Bild: Dicht machen auf Teufel komm raus: Alexander Lukaschenko
Im vergangenen Jahr hat sich die Diktatur all derer entledigt, die gestört
haben und mit der allgemeinen Politik von Alexander Lukaschenko nicht
einverstanden waren. Allein im Juni wurden in Belarus mehr als 105
zivilgesellschaftliche Organisationen abgewickelt oder stehen kurz davor.
Die Staatsmacht schließt Nichtregierungsorganisationen, die sich um
Ökologie, Bildung, Kultur, Landwirtschaft gekümmert haben.
Sie haben Menschen mit Einschränkungen unterstützt, Rentner*innen sowie
[1][Kindern und Erwachsenen mit genetischen und onkologischen Erkrankungen]
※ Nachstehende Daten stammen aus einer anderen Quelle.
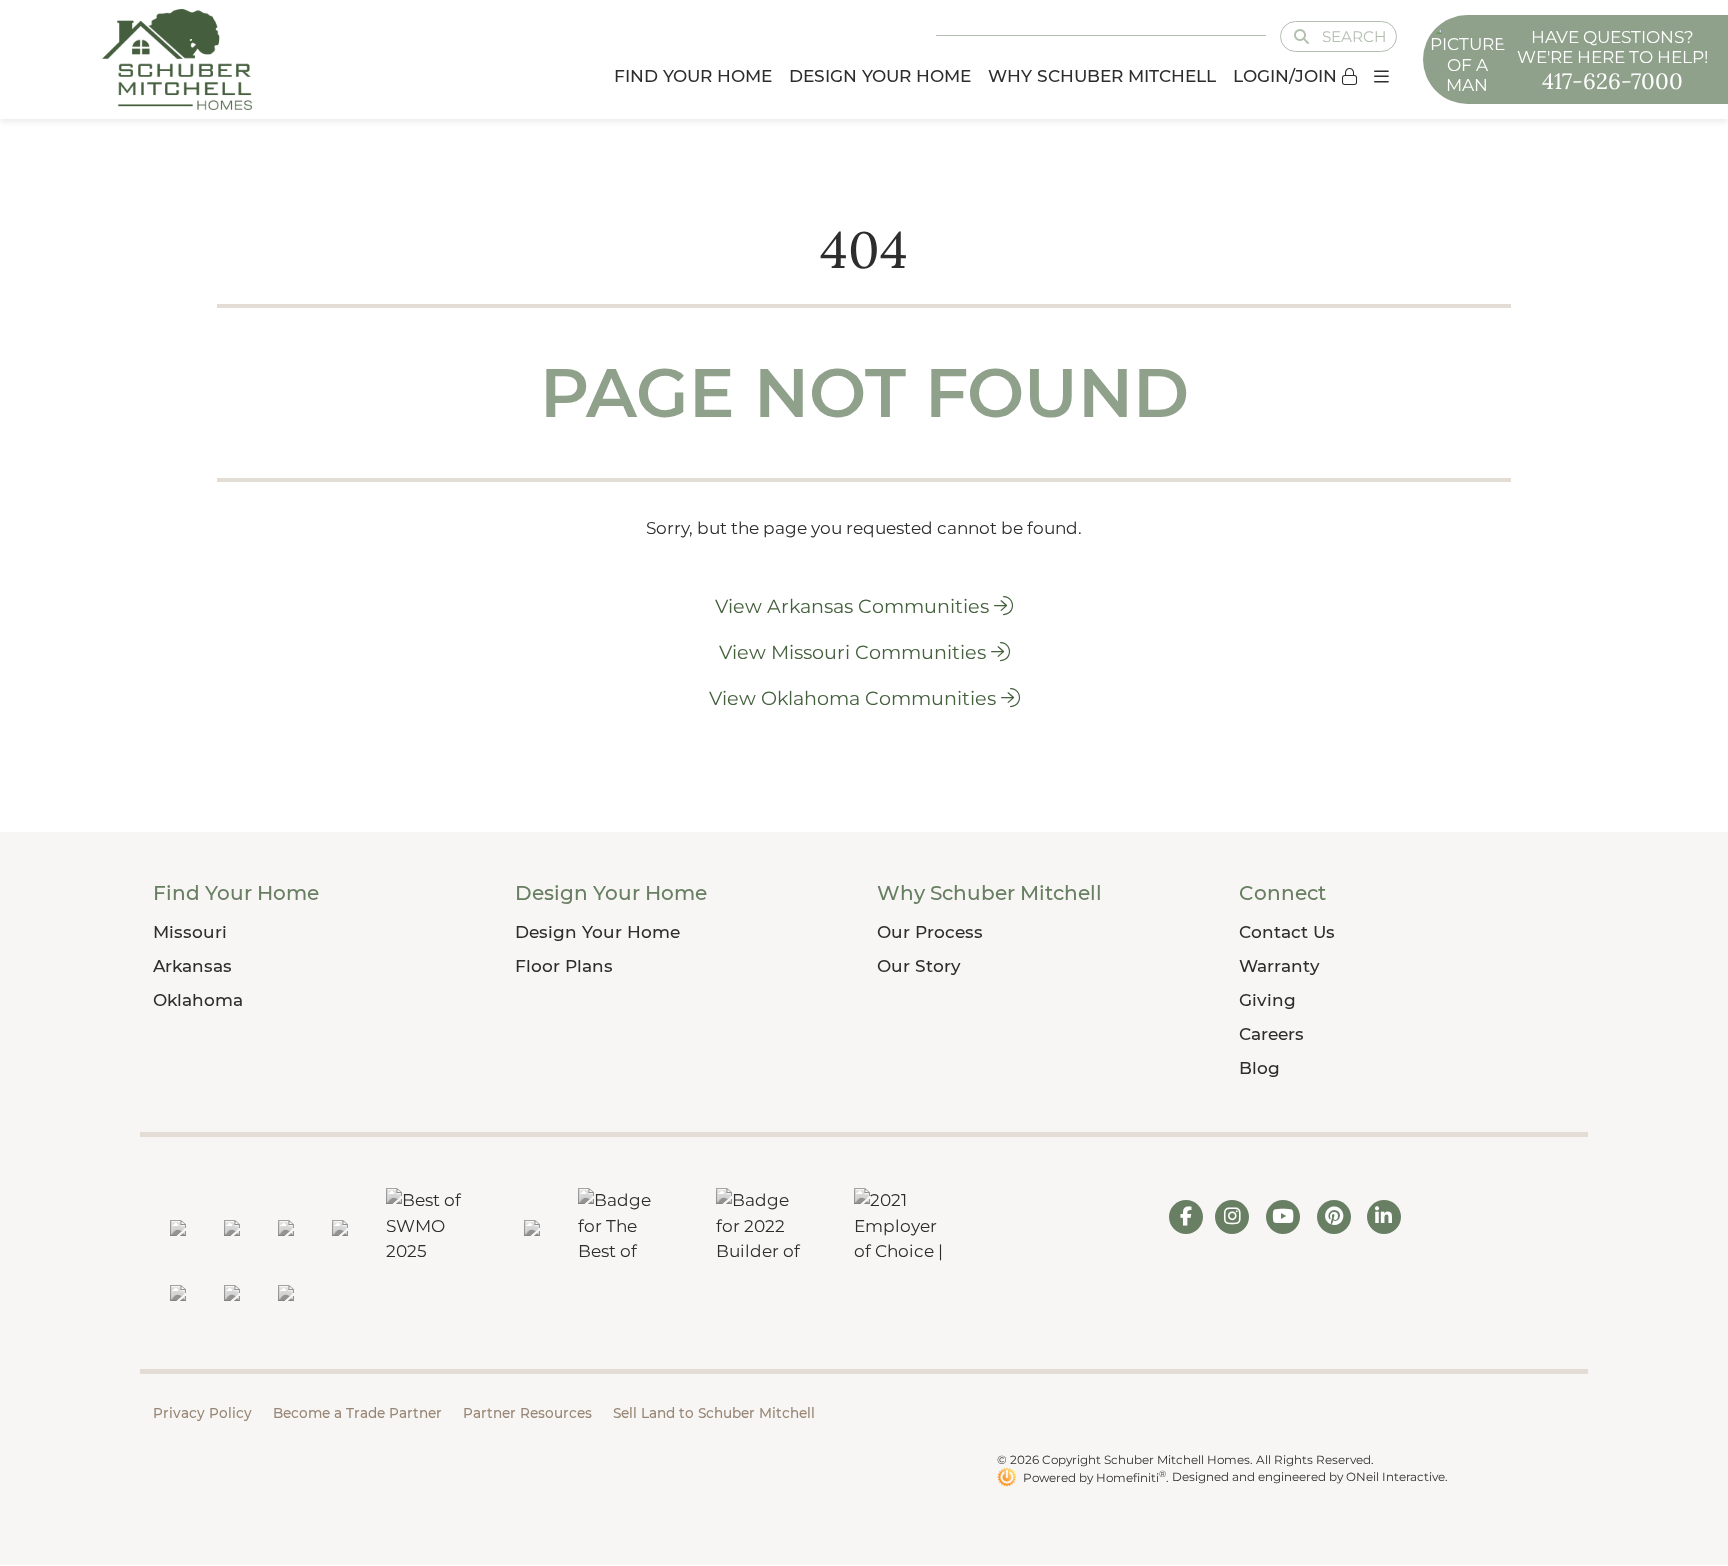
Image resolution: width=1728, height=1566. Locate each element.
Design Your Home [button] (880, 76)
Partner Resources (527, 1413)
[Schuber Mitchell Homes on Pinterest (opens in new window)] (1334, 1216)
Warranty (1279, 966)
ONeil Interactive (1395, 1477)
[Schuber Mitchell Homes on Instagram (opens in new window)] (1232, 1216)
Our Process (930, 932)
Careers (1271, 1034)
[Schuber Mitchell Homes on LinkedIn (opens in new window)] (1383, 1216)
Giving (1267, 1000)
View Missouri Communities (855, 652)
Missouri (190, 932)
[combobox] (1324, 37)
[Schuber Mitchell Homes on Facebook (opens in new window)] (1186, 1216)
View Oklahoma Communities (855, 698)
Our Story (919, 966)
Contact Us (1287, 932)
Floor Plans (564, 966)
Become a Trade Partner (357, 1413)
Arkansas (192, 966)
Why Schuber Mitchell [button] (1102, 76)
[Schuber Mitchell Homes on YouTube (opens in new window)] (1283, 1216)
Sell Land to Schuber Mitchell (714, 1413)
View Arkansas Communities (854, 606)
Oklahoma (198, 1000)
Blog (1259, 1068)
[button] (1381, 76)
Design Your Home (597, 932)
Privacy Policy (202, 1413)
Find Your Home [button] (693, 76)
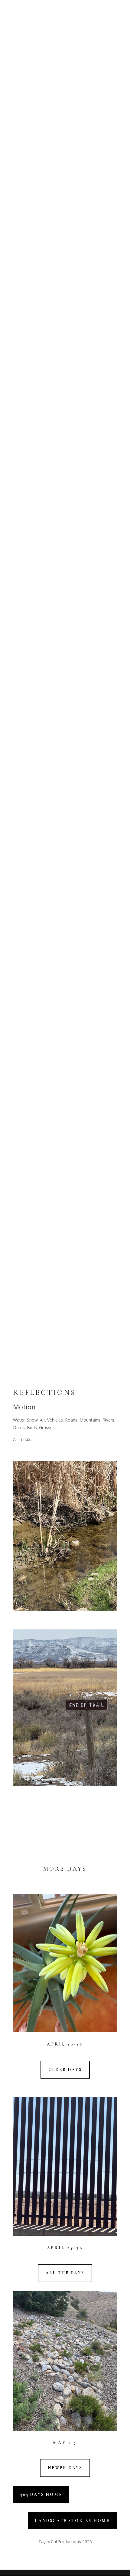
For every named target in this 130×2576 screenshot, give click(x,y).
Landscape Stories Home (72, 2520)
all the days (65, 2273)
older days (65, 2069)
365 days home (41, 2494)
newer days (65, 2467)
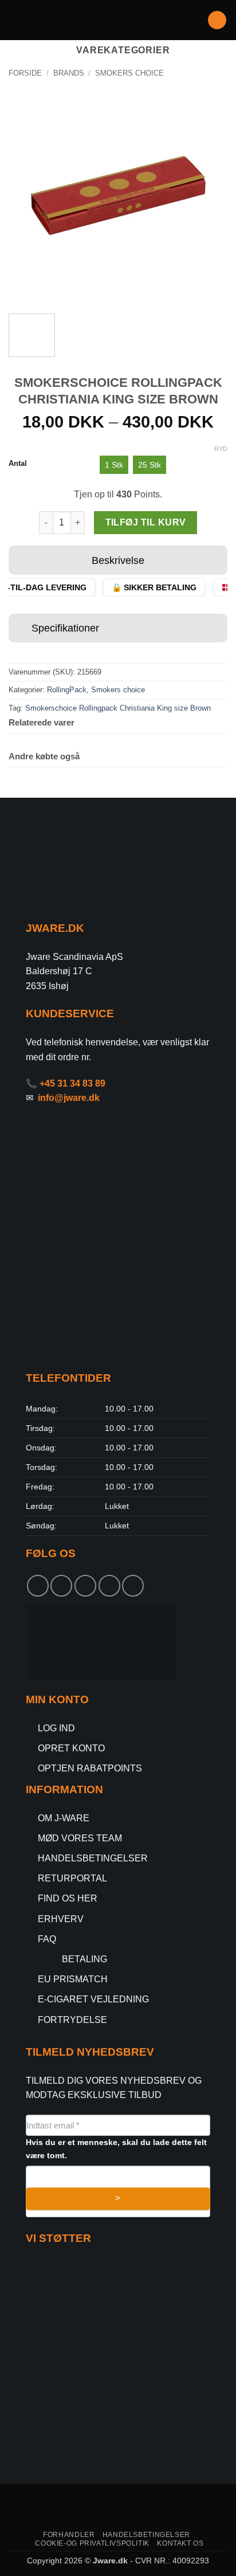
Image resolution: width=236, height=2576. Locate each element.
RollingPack (66, 689)
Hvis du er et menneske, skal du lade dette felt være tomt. (116, 2149)
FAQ (47, 1939)
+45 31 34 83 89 (72, 1083)
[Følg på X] (85, 1586)
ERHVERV (61, 1919)
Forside (25, 73)
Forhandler (69, 2535)
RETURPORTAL (72, 1878)
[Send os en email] (109, 1586)
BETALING (84, 1959)
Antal (18, 464)
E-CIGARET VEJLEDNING (93, 1999)
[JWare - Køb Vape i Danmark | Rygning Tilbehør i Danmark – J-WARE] (118, 20)
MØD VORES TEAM (80, 1838)
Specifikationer (65, 628)
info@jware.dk (69, 1098)
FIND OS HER (67, 1898)
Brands (68, 73)
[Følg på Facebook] (38, 1586)
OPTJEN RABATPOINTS (90, 1768)
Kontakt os (180, 2543)
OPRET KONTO (71, 1748)
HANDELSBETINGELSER (93, 1858)
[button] (15, 20)
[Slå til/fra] (20, 562)
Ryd (220, 448)
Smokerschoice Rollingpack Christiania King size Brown (118, 708)
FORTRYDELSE (72, 2020)
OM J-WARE (63, 1818)
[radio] (114, 464)
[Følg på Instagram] (61, 1586)
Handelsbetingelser (146, 2535)
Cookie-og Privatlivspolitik (92, 2543)
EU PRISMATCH (73, 1979)
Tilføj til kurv (145, 522)
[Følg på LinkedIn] (133, 1586)
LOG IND (56, 1728)
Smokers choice (129, 73)
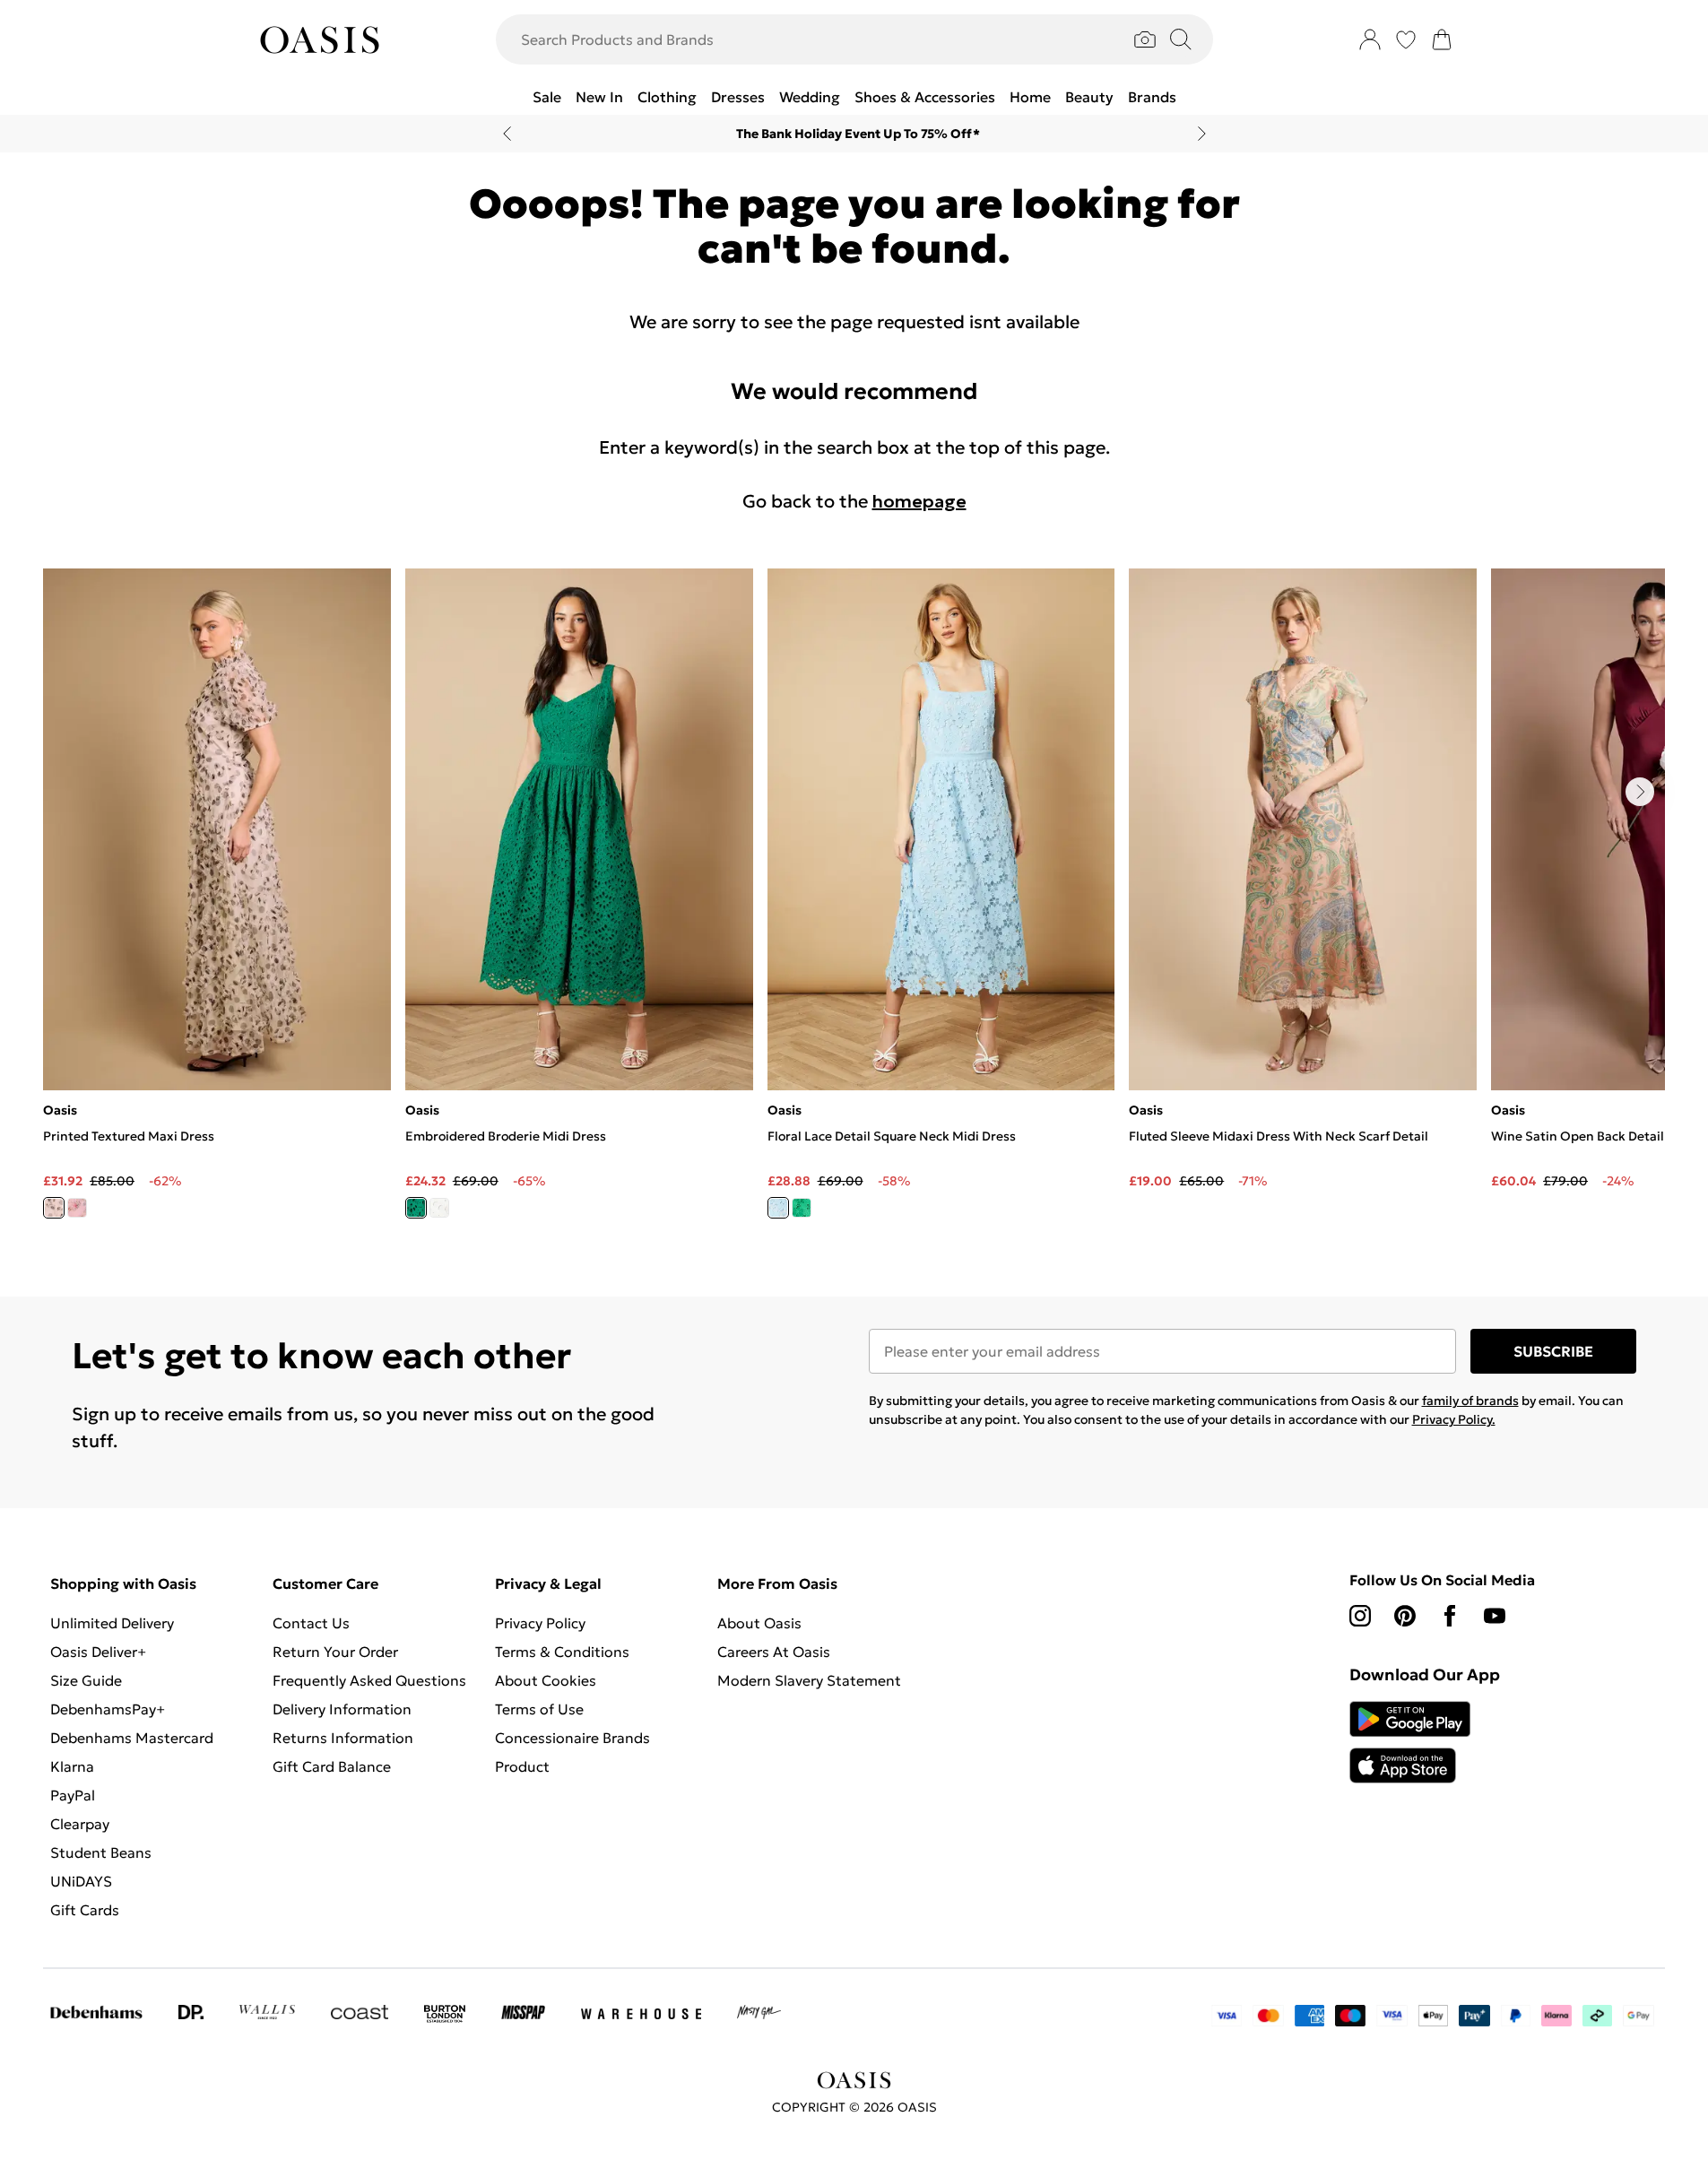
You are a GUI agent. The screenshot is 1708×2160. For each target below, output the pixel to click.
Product (522, 1766)
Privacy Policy (540, 1623)
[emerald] (801, 1208)
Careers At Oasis (773, 1652)
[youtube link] (1494, 1616)
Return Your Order (335, 1652)
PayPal (72, 1795)
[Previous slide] (507, 133)
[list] (854, 903)
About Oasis (759, 1623)
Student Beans (101, 1852)
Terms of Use (539, 1709)
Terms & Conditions (562, 1652)
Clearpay (79, 1824)
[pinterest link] (1405, 1616)
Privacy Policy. (1454, 1419)
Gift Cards (84, 1910)
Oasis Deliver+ (98, 1652)
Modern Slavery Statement (809, 1680)
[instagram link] (1360, 1616)
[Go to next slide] (1640, 791)
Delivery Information (342, 1709)
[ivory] (54, 1208)
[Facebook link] (1450, 1616)
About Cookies (545, 1680)
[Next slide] (1202, 133)
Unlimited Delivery (112, 1623)
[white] (439, 1208)
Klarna (72, 1766)
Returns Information (343, 1738)
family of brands (1470, 1400)
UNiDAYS (81, 1881)
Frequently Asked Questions (369, 1680)
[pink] (77, 1208)
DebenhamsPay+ (107, 1709)
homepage (919, 501)
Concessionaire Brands (572, 1738)
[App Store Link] (1409, 1742)
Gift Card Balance (332, 1766)
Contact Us (311, 1623)
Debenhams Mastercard (131, 1738)
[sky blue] (778, 1208)
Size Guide (86, 1680)
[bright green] (416, 1208)
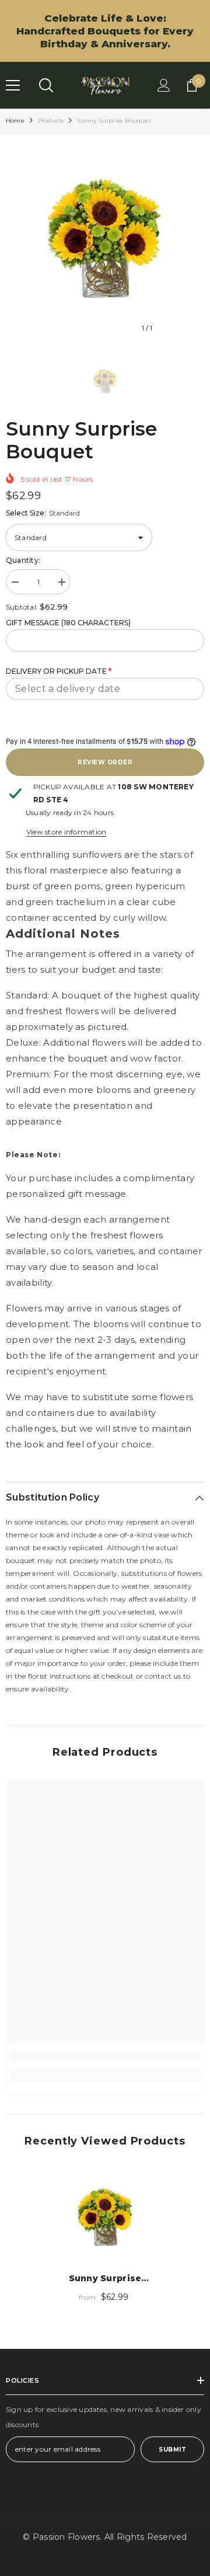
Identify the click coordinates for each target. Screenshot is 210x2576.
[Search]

geholfen. Auf Anordnung von Alexander Lukaschenko erhalten Tausende
Belarus*innen keine Hilfe mehr, die der Staat nicht bereitgestellt hat,
der dies auch in Zukunft nicht tun wird.
Vor fünf Jahren ging in Minsk das Medium Imena an den Start, das sich durch
Crowdfunding finanziert. Viele Belarus*innen taten sich zusammen und
lernten, Bedürftigen in schwierigen Situationen zu helfen. In dieser ganzen
Zeit haben Privatpersonen und Geschäftsleute für Initiativen im Land
umgerechnet rund 2,5 Millionen Euro gespendet. 39 soziale Projekte wurden
ins Leben gerufen, 47.254 Menschen erhielten Hilfe. Im Non-Profit-Bereich
hat die Plattform 211 Arbeitsplätze geschaffen.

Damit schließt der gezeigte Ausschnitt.